The Cambodian Law applies to girls who are victims of Human Trafficking. Rosa and Chita are not victims of Human Trafficking or of any other form of sexual abuse. They are the daughters of a poor family only – a family that sought temporary assistance from Citipointe and then had its two eldest daughters stolen from it. And for the record, I have never filmed in or around Citipointe’s She Rescue Home and your various references to this are clearly designed, as is much you write, to throw up a smokescreen: throw as much mud as possible at me and see how much sticks! Do point out to me, Brian, any one occasion when I have revealed the names of She Rescue Home staff or the location of the Home?

We have no problem whatsoever with the concept of a documentary film being made for the sole purpose of highlighting the atrocities of Child Trafficking in Cambodia, however, to explicitly reveal the identities and stories of child victims is not only against Cambodian law but a moral breach of their individual rights.

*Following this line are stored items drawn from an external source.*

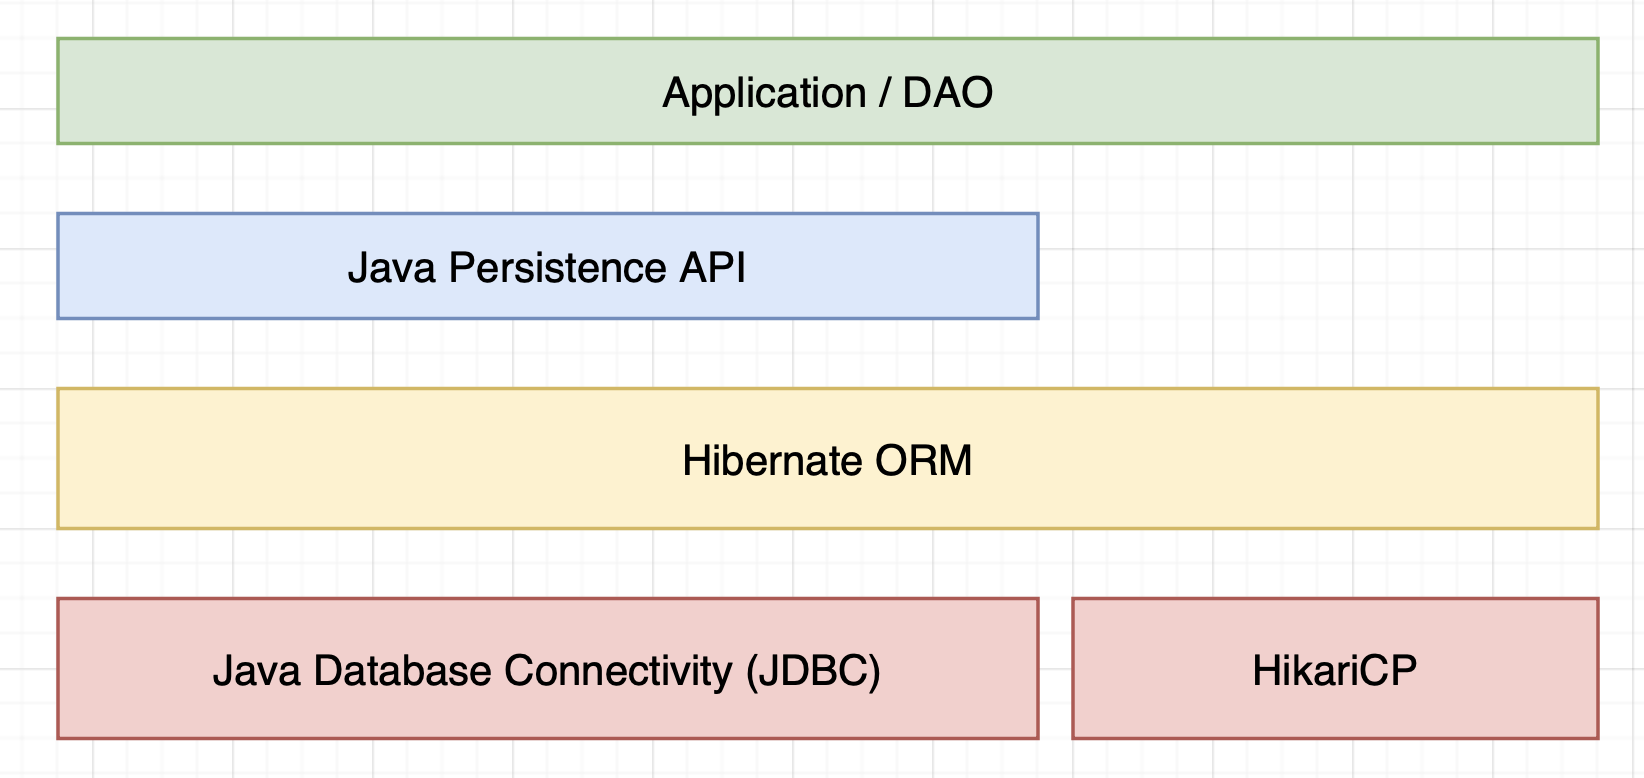Screen dimensions: 1644x778
Task: Click the gap between JDBC and HikariCP boxes
Action: point(1055,669)
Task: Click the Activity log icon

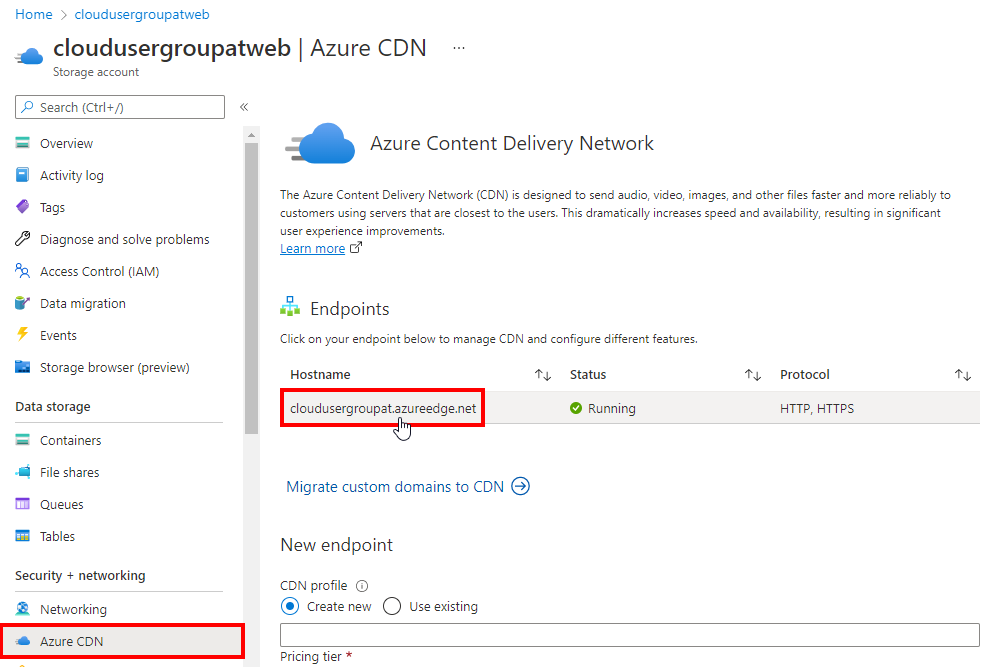Action: pos(23,175)
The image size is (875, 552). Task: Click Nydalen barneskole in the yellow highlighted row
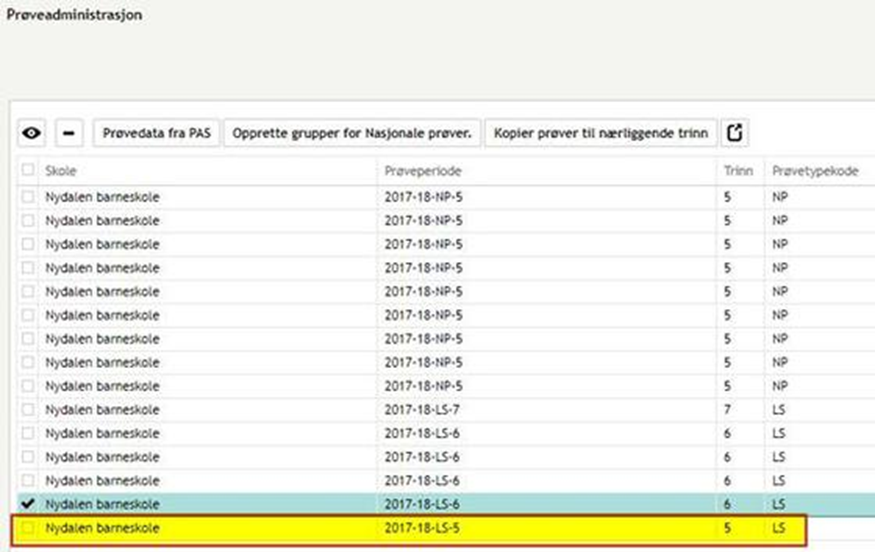(102, 528)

Why should my documentary or any other documentary have a ‘sole purpose’? And what make you think that Citipointe or any other NGO has the right to decide what the sole purpose of a documentary should be? This is not the way documentaries work. My documentary is entitled CHANTI’S WORLD because it is about the world she lives within and is a part of. It has been so since I started filming with her and her family in 1995 – 13 years before Citipointe appeared on the scene and decided that the church now owned Rosa and Chita. My record of Chanti’s life is the kind of thing documentary filmmakers do, Brian, and I can assure you most of us do it for love and not for money. To date CHANTI’S WORLD has been financed primarily with my earnings as a taxi driver. And the small amounts of money I have been able to give to the family to help out with food etc. has come from my taxi driving.

This is sufficient for the time being. There is a long way to go but I have other things to do whilst in Phnom Penh other than respond to your letter.